Stackgres notices, that a node went down, since etcd in k8s is still fully functional and it elects a new leader or keeps connections alive when replica went down.

Possible Solution

Environment

  • StackGres version: 1.1.0
  • Kubernetes version: Client Version: version.Info{Major:"1", Minor:"22", GitVersion:"v1.22.4", GitCommit:"b695d79d4f967c403a96986f1750a35eb75e75f1", GitTreeState:"clean", BuildDate:"2021-11-17T15:48:33Z", GoVersion:"go1.16.10", Compiler:"gc", Platform:"windows/amd64"} Server Version: version.Info{Major:"1", Minor:"22", GitVersion:"v1.22.7", GitCommit:"b56e432f2191419647a6a13b9f5867801850f969", GitTreeState:"clean", BuildDate:"2022-02-16T11:43:55Z", GoVersion:"go1.16.14", Compiler:"gc", Platform:"linux/amd64"}
  • Cloud provider or hardware configuration: I'm running on 2 virtual worker nodes which are located in different data centers and connected in a private network via netmaker (wireguard). There is a 3rd worker node which is tainted to be an arbiter only for mongodb. So nothing else can be scheduled there. On each of the 2 main servers is one etcd instance and a controlplane. The 3rd etcd instance is hosted on AWS.

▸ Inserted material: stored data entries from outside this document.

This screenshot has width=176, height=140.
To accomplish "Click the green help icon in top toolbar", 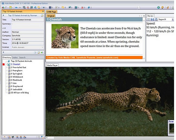I will [x=158, y=7].
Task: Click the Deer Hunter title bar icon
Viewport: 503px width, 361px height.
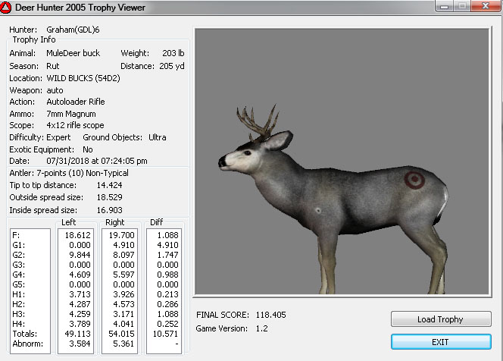Action: tap(8, 8)
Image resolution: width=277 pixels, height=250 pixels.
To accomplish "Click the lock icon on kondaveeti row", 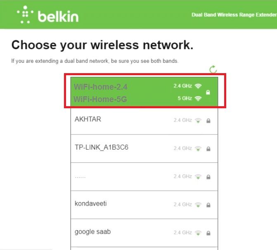I will tap(208, 205).
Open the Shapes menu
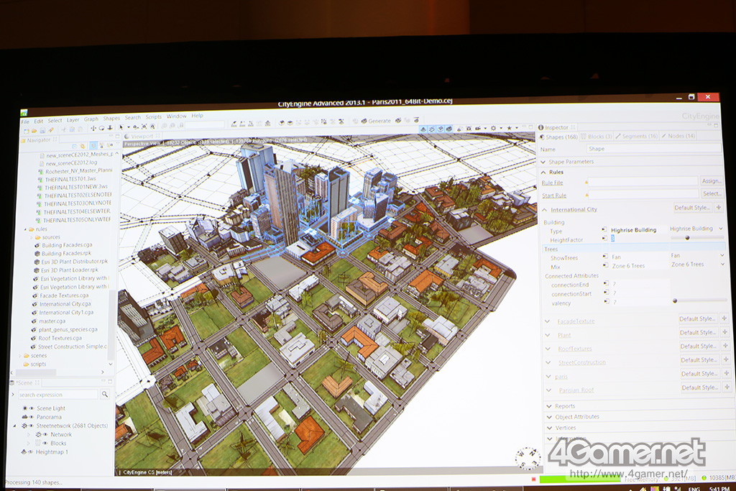Screen dimensions: 736x491 click(x=111, y=119)
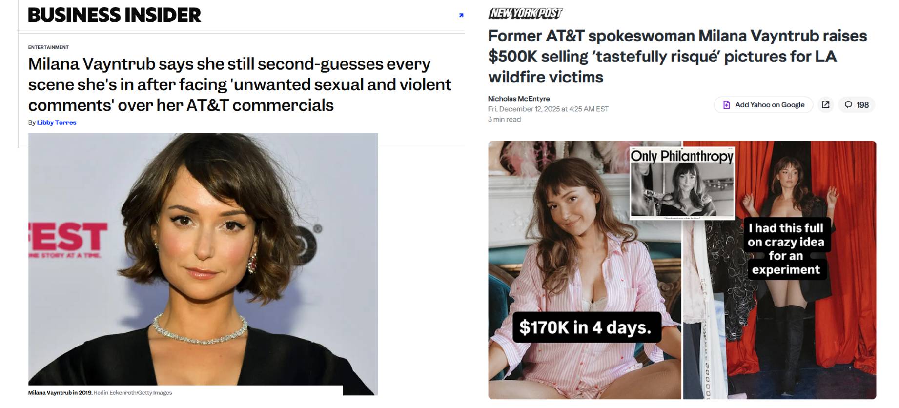Screen dimensions: 899x408
Task: Open external link arrow icon beside Business Insider
Action: point(461,15)
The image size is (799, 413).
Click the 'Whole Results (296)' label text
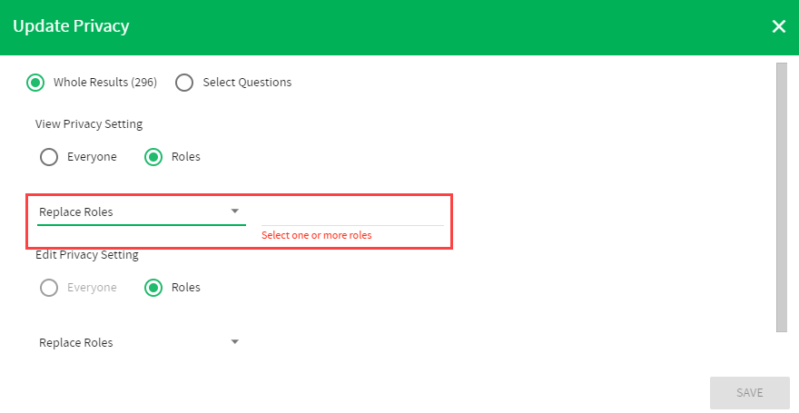click(x=105, y=83)
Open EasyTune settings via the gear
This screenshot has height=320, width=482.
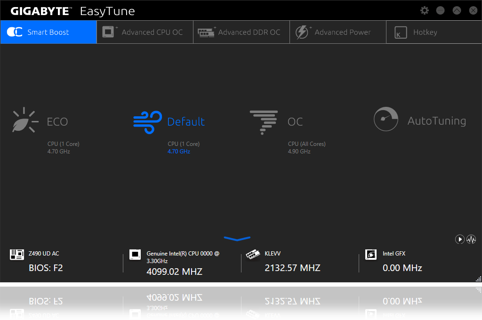(x=424, y=10)
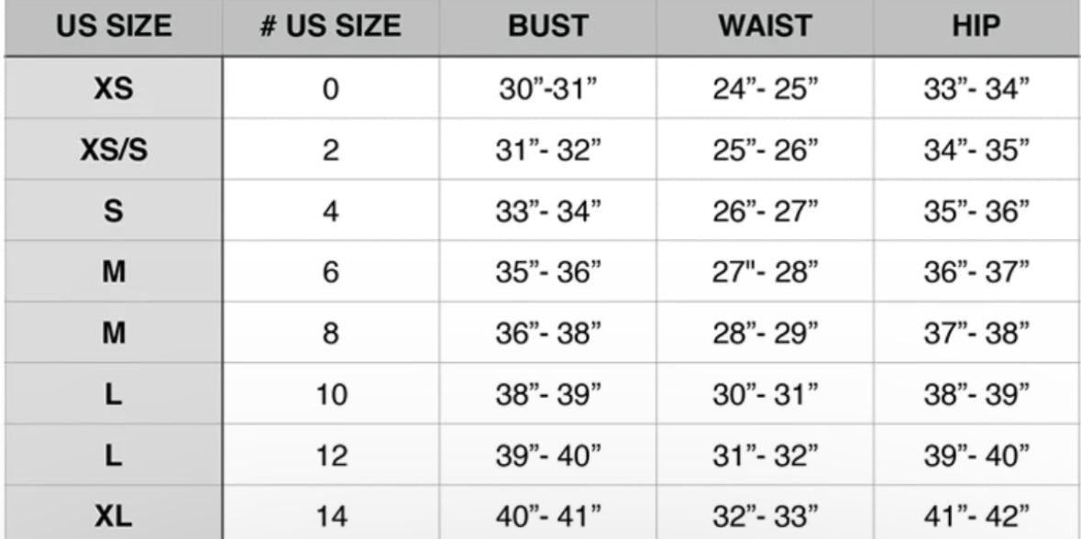Select the hip 41-42 inch cell
This screenshot has height=539, width=1081.
(976, 516)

Relevant logs and/or screenshots

Here are some recent looped patroni logs of the remaining worker node:

2022-04-21 15:59:43 UTC [76055]: db=[unknown],user=[unknown],app=[unknown],client=[local] LOG:  connection received: host=[local]
2022-04-21 15:59:43 UTC [76055]: db=voo,user=postgres,app=[unknown],client=[local] LOG:  connection authorized: user=postgres database=voo
2022-04-21 15:59:43 UTC [76055]: db=voo,user=postgres,app=[unknown],client=[local] LOG:  disconnection: session time: 0:00:00.043 user=postgres database=voo host=[local]
Edited by Matteo Melli